Re: Read everything from socket




Aaron Dougherty wrote:
My pleasure. Unfortunately you're running into one of the limitations
of TCP/IP. There is no standard way to indicate a stream is finished
short of closing the connection (which Perl will handle properly).

Because of this protocols typically have ways to detect it yourself.
What I would suggest in your example is to parse the first response
line from the RETR command

+OK 1234 octets

Or from the LIST command

+OK 2 messages (1801)
1 1234
2 567

In both cases, the actual byte length is given of the response steam.

There are two ways to read a specific byte amount, you can either use
the read function
http://perldoc.perl.org/functions/read.html

This is probably the best method.

if ($retr=~/^\+OK\s(\d+)\soctets$){
my $total_size = $1;
my $bytes_read = 0;
my $response = '';
while ($bytes_read < $total_size){
$socket->read($data, 1024);
$response.=$data;
$bytes_read+=length($data);
}
}

The other way you could do it is with the same readline command, and
use length like in the previous example to count how many bytes you
have read in so far. Once you get the expected response length, you
know the stream is complete.

Hope that helps :)

-Aaron

aleko.petkov@xxxxxxxxx wrote:
Aaron Dougherty wrote:
The problem is that getline is a blocking call, meaning it will sit
around and hold up the program (or fork or thread) until it has a line
to get, which means $line will always have a file, and the while will
never exit.

I'm not intimately familiar with the POP3 protocol, but if I'm not
mistaken, there are various ways with it to know when you have reached
the end of a stream. For example: The first line of a list command
indicates how many lines it will return, so you can break out of the
while when you know you got the last line, and the retr command uses a
period on a line by it's self to indicate the end of a line. So
something such as the following should work for you

# Reading from RETR
while (my $line = $socket->getline){
last if $line=~/^\.$/;
$msg.=$line;
}

# Reading from LIST
if ($socket->getline =~ /^\+OK\s(\d+) messages/){
$message_count = $1;
for (1..$message_count){
$msg = $socket->getline;
}
}

aleko.petkov@xxxxxxxxx wrote:
Hi,

I want to read a bunch of lines from a socket. The problem is that the
getline method doesn't seem to detect the end of the stream; the loop
never returns. Here's the code I'm using:

my $line = ''
while( $line = $socket->getline )
{
$msg .= $line;
}

This reads the response from a POP3 server. If I loop a fixed number of
times, everything works, so the problem is detecting the EOF.

Any ideas?

* [Problems to solve]
1. Summarize the thread above in three sentences.
2. Reproduce word for word the passage of the thread above starting with "In both cases, the" and going on through "the best method.".

* [Information given]
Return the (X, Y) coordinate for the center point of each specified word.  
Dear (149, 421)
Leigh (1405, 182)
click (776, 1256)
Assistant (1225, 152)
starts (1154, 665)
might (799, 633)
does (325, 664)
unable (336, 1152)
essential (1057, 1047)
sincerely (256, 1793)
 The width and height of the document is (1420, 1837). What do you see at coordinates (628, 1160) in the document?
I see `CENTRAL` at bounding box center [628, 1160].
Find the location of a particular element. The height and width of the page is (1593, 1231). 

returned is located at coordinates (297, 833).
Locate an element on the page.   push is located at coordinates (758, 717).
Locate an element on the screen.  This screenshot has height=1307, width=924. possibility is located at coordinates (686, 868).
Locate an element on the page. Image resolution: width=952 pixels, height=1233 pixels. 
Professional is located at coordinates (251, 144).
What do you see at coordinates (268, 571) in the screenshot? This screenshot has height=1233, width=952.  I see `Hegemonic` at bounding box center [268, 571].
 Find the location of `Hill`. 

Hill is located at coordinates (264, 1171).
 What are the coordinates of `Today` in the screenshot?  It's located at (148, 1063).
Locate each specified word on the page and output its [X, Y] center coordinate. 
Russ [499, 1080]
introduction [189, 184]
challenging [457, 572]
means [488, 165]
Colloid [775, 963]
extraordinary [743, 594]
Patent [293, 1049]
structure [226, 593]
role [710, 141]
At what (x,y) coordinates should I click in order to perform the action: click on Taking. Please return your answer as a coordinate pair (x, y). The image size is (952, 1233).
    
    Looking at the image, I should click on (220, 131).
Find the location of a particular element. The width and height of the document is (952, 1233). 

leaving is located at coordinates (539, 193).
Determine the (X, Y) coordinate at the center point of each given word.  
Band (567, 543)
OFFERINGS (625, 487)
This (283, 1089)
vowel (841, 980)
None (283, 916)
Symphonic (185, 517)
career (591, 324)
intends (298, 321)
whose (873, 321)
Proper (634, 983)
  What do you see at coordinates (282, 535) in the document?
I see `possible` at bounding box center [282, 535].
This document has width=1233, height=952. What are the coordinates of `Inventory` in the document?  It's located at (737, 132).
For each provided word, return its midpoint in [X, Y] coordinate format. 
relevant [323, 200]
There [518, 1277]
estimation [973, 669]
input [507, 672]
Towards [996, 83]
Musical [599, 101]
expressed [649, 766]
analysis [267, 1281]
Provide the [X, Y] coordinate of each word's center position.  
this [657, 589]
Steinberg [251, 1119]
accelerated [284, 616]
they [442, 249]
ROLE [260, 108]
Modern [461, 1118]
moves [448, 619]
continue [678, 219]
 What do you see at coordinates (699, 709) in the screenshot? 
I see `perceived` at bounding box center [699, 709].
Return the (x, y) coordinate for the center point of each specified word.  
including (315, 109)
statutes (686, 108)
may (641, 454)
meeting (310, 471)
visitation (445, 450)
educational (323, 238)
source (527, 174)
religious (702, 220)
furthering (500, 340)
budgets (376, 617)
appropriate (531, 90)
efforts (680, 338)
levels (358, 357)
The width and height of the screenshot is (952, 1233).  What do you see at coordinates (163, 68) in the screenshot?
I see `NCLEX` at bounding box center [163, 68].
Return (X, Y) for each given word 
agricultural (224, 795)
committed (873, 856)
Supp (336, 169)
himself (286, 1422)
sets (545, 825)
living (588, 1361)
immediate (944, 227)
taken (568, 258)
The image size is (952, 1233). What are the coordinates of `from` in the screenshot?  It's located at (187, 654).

* [Complete answers]
1. A poster reports that a loop calling getline on a socket to read a POP3 server's response never finishes because it fails to detect the end of the stream. One reply explains that getline blocks until it has a line to return, and suggests leaving the loop once the line count given by the LIST command is reached or when RETR output yields a line containing only a period. A later reply notes that TCP/IP has no standard way to signal a finished stream short of closing the connection, and recommends parsing the byte length from the first response line of RETR or LIST and then reading that many bytes, preferably with the read function.

2.
In both cases, the actual byte length is given of the response steam.

There are two ways to read a specific byte amount, you can either use
the read function
http://perldoc.perl.org/functions/read.html

This is probably the best method.